Background: We aimed to determine the safety and tolerance of higher rates of infusion of intravenous immunoglobulin (IVIG) in patients with chronic inflammatory demyelinating polyradiculoneuropathy (CIDP). Methods: Patients began infusions with 10% IVIG at the standard rate of 0.08 mL/ kg/min. If tolerated, infusion rates were incrementally increased to 0.14 mL/kg/min. We considered the frequency of infusions with adverse events (AEs) as the primary outcome. Results: Nineteen of 25 patients safely tolerated the maximum rate of 0.14 mL/kg/ min.
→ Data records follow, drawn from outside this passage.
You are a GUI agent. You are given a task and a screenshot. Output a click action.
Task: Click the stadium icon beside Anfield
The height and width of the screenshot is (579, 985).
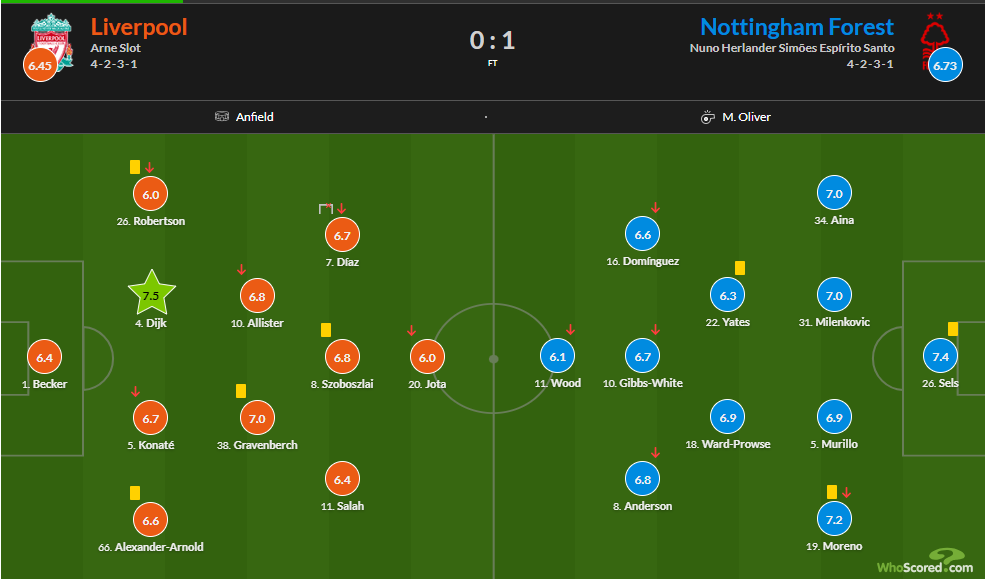pyautogui.click(x=222, y=116)
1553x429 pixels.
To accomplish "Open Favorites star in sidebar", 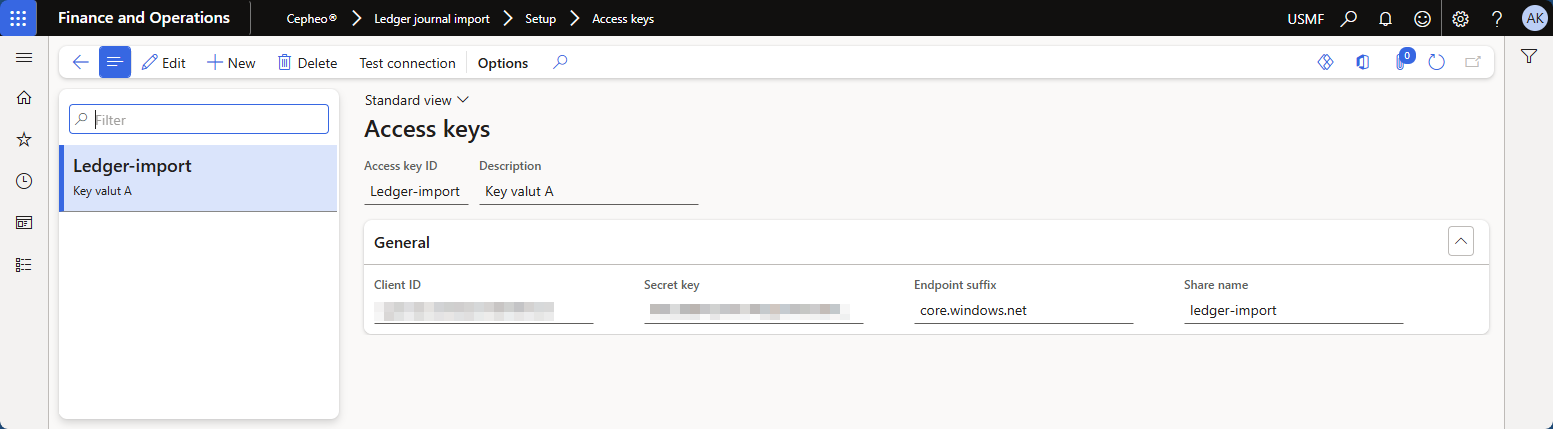I will pyautogui.click(x=24, y=139).
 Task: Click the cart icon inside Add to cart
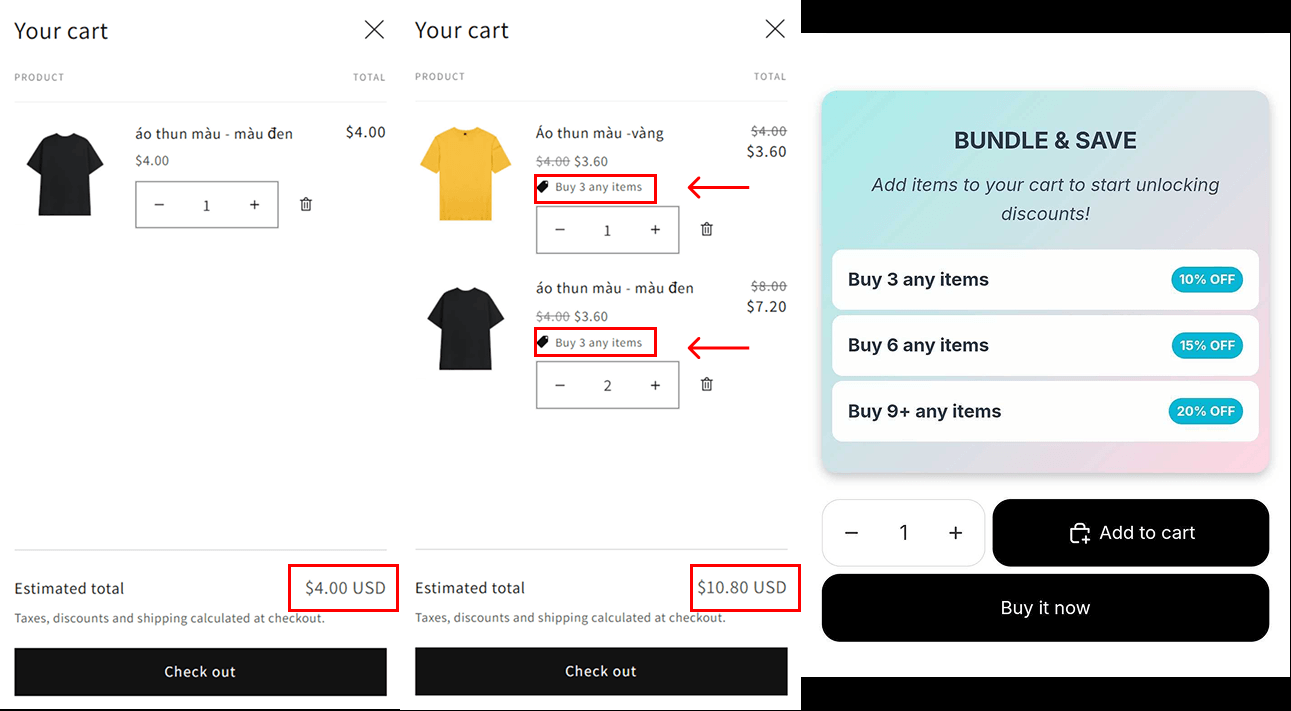click(x=1080, y=532)
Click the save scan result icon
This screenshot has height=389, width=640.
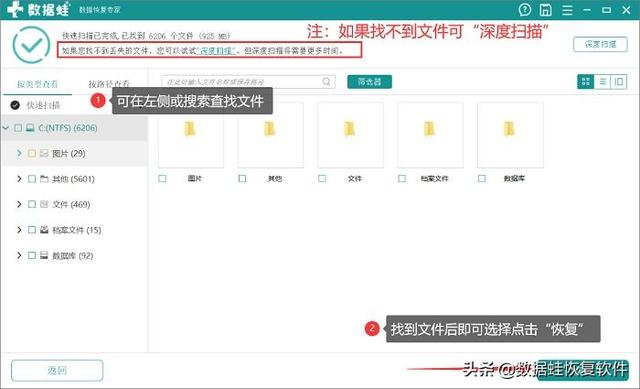545,10
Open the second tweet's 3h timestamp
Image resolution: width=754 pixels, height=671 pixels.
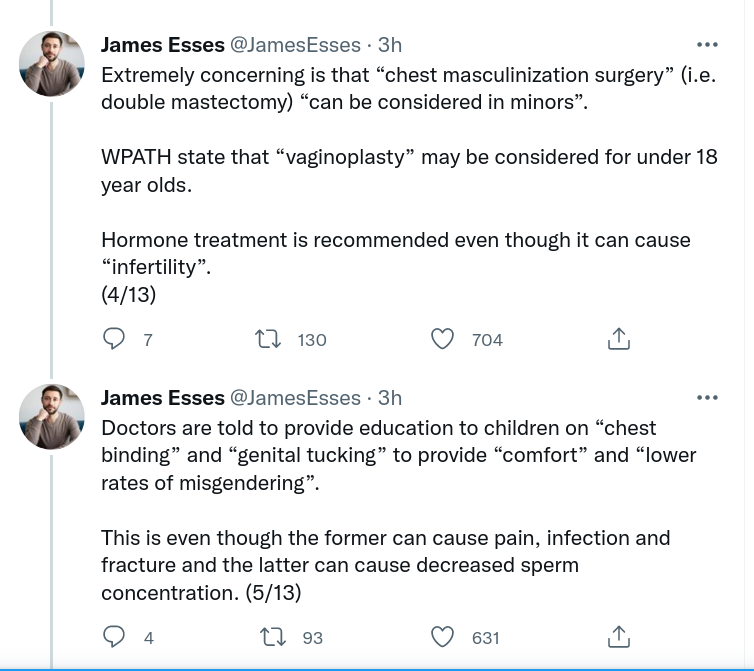(x=390, y=398)
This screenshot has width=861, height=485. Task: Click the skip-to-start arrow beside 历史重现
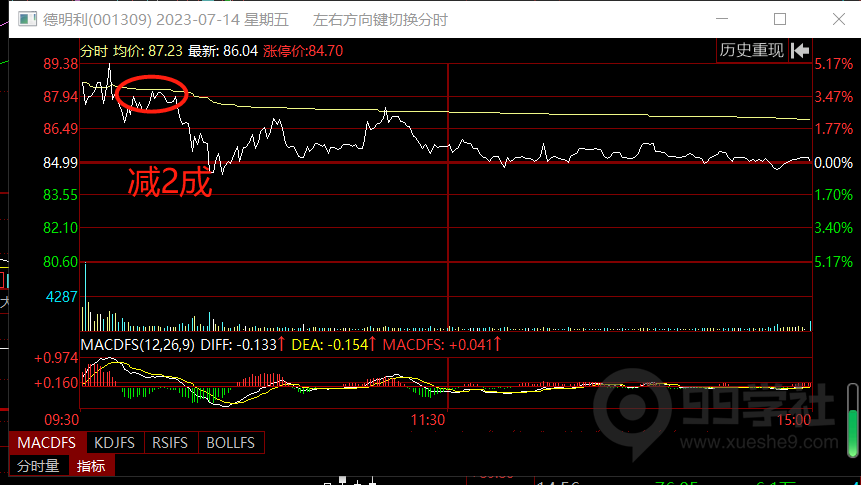(x=800, y=50)
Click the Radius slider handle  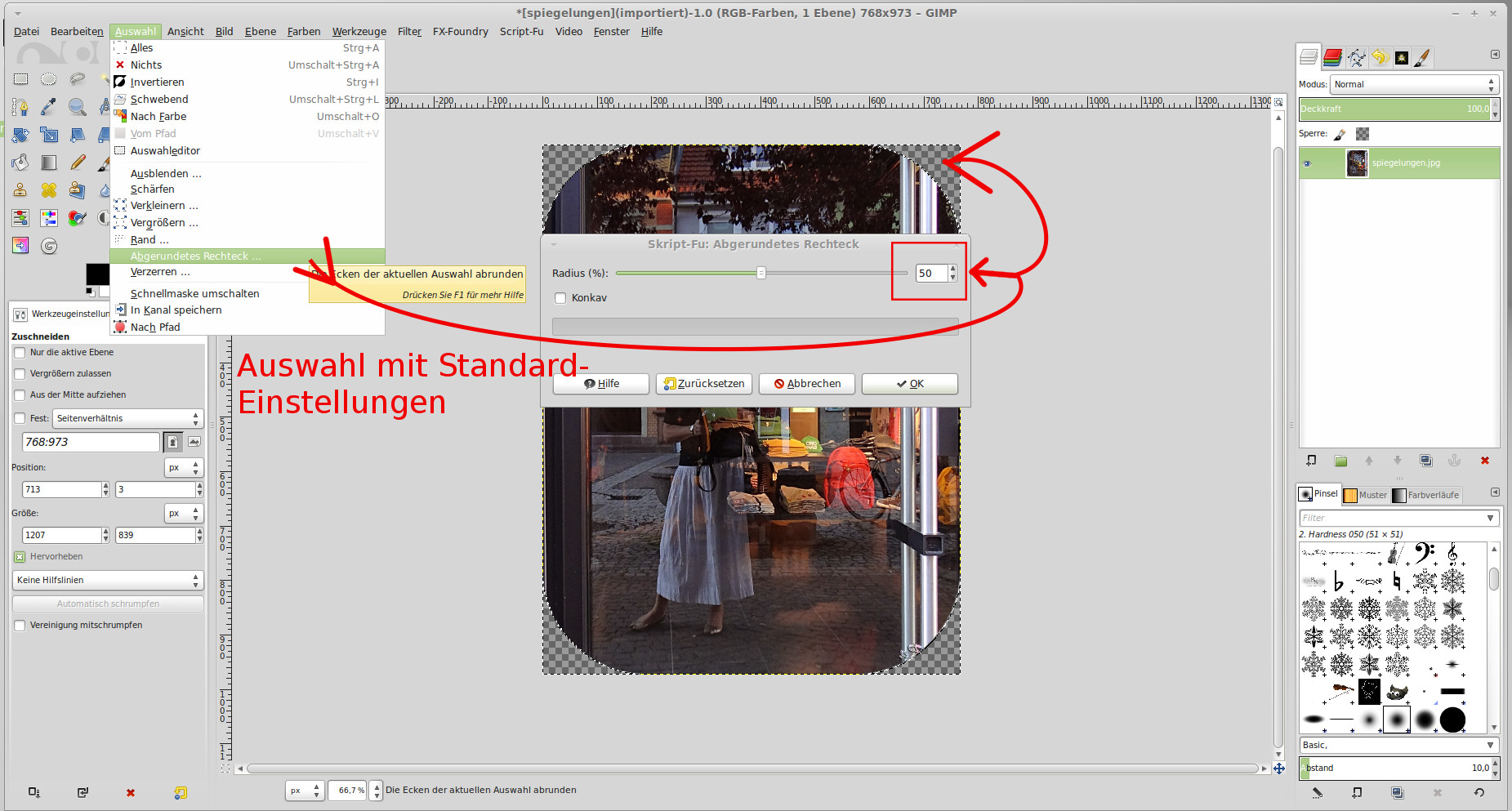click(760, 274)

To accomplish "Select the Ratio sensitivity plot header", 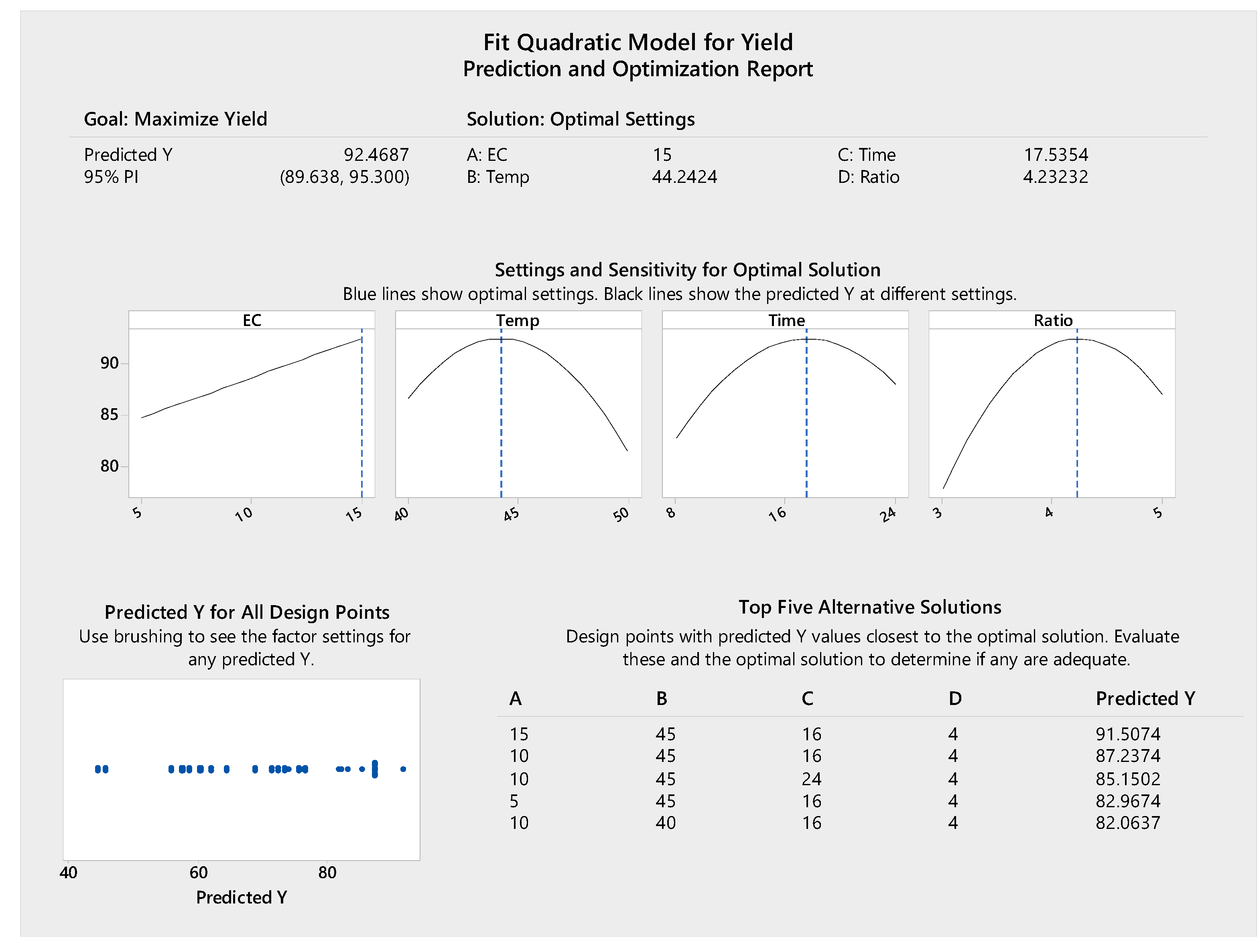I will (x=1052, y=320).
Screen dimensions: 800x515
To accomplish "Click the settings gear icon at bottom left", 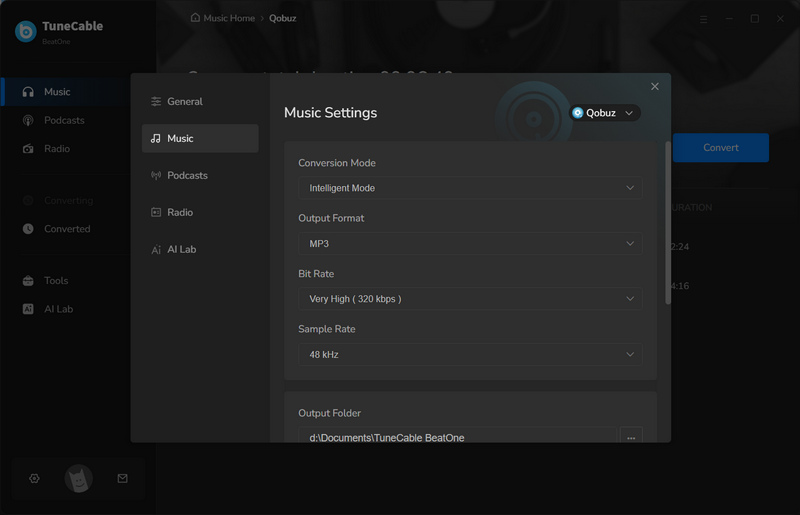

We observed 25 treatment-related AEs (TAEs) over 13 infusions at standard or transitional rates, across seven patients. We observed no TAEs associated with the maximum infusion rate. Conclusions: We found that 10% IVIG can be safely administered at a high infusion rate (0.14 ml/kg/min) in most CIDP patients, reducing the treatment time and burden on healthcare resources.